What the task requires -
Reproduce the listing below word for word, beginning at its first line and continuing through the line that contains "(x=499, y=83)". Leave the pictures out of your answer.
— start Dataset entries —
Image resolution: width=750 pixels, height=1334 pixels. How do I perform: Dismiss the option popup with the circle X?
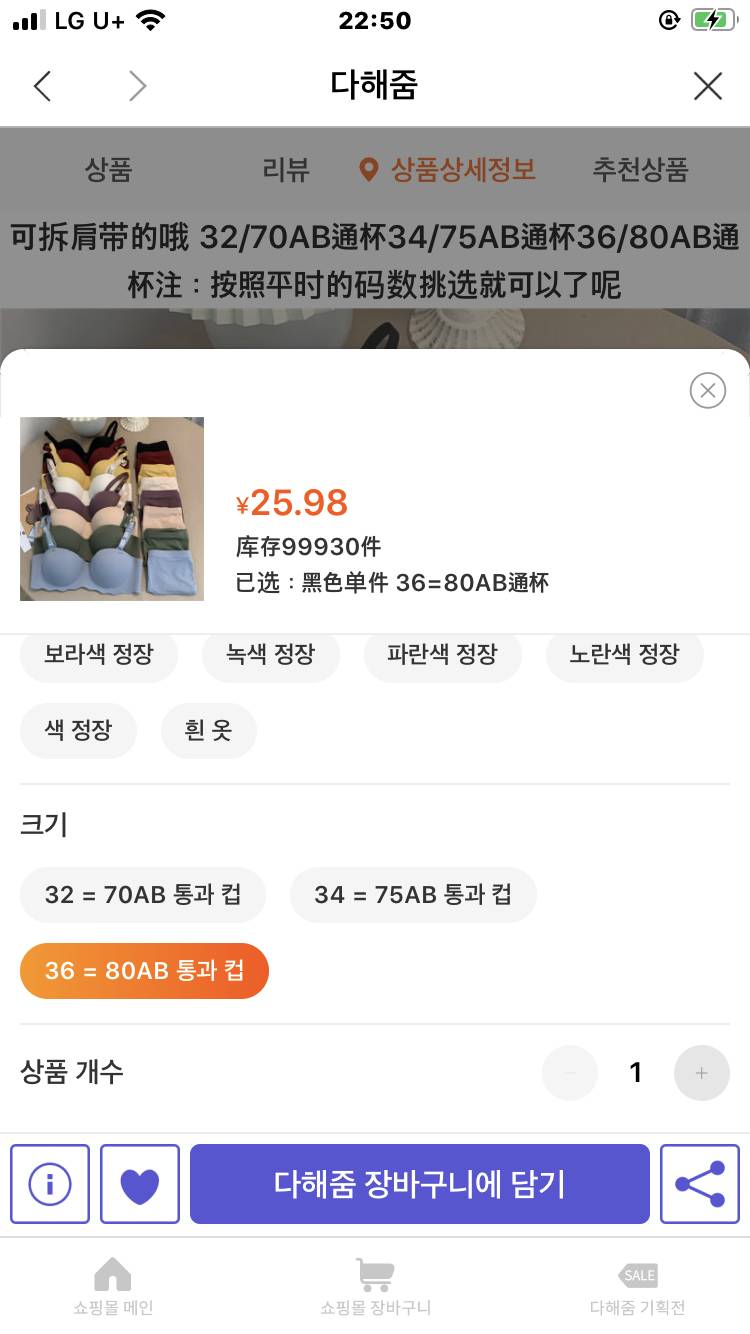(707, 390)
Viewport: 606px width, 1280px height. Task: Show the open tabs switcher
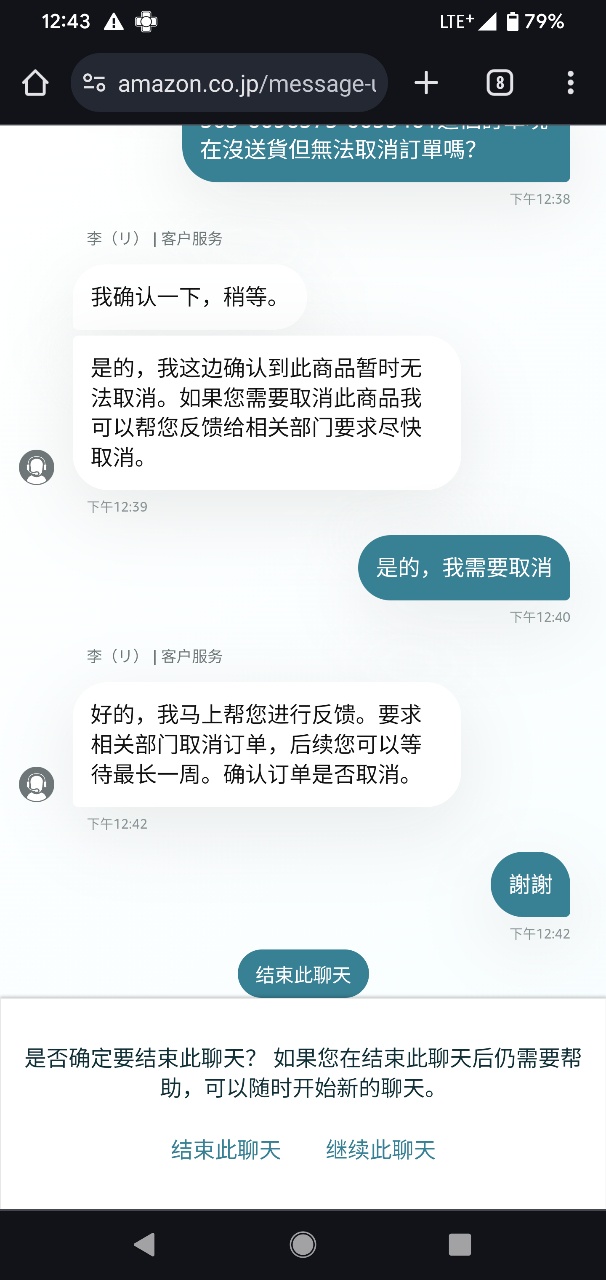(x=499, y=83)
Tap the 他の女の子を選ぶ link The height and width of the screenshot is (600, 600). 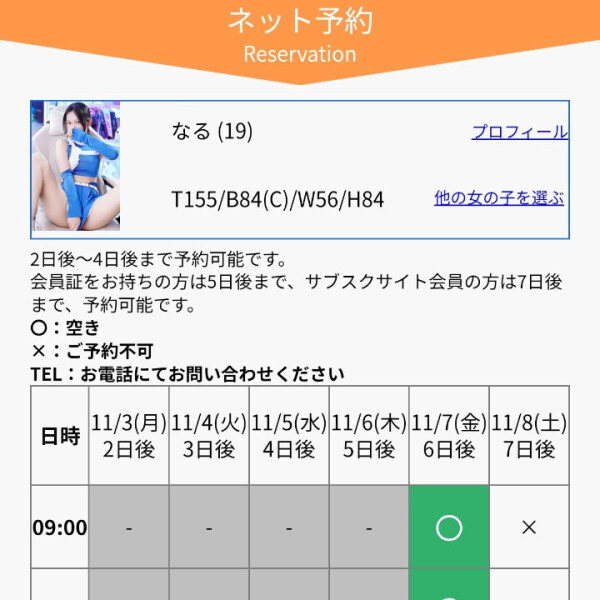(x=498, y=198)
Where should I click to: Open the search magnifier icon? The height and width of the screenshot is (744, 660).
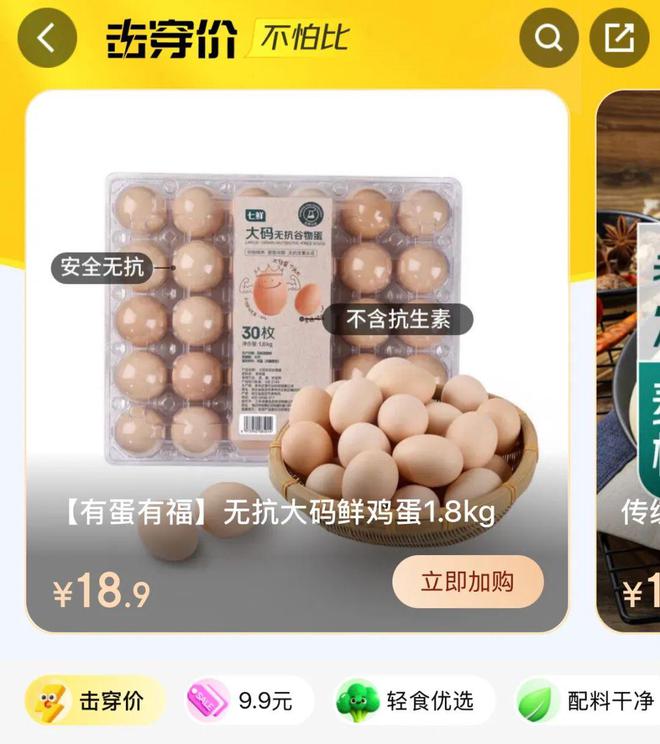tap(549, 38)
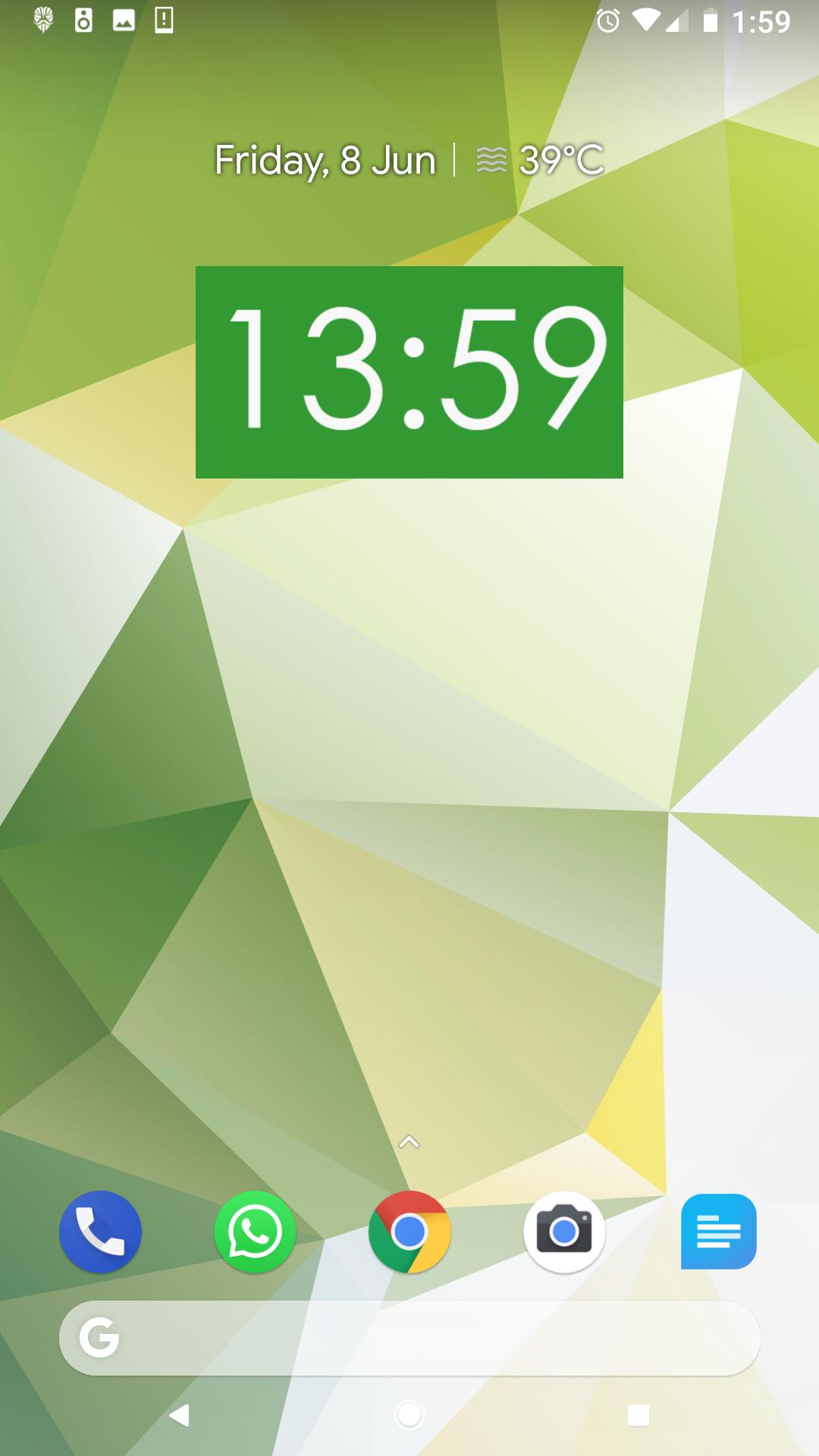Open recent apps overview
Viewport: 819px width, 1456px height.
click(639, 1415)
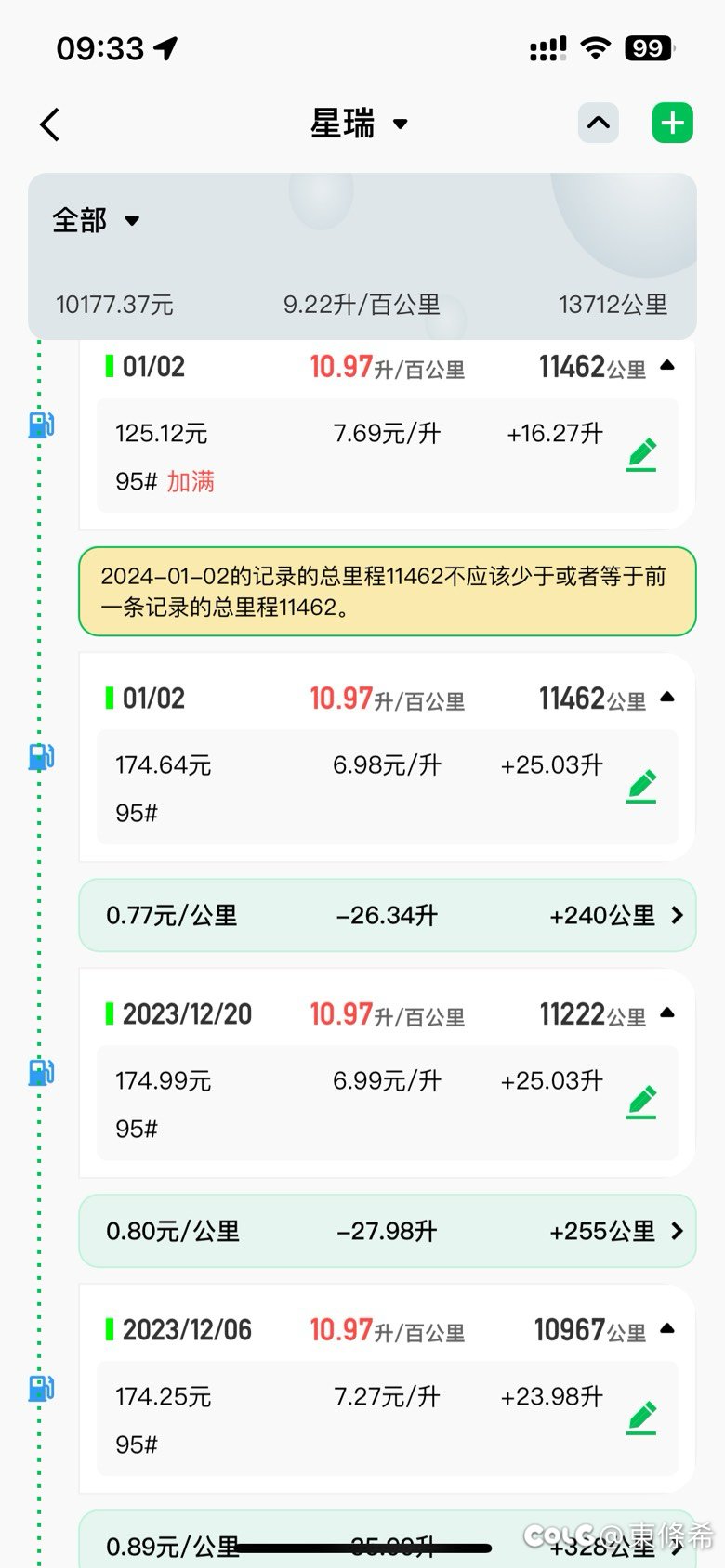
— end Dataset entries —
The reply -
Image resolution: width=750 pixels, height=1334 pixels. How do I perform: Dismiss the option popup with the circle X?
(707, 390)
Viewport: 606px width, 1280px height. Task: Show the open tabs switcher
(x=499, y=83)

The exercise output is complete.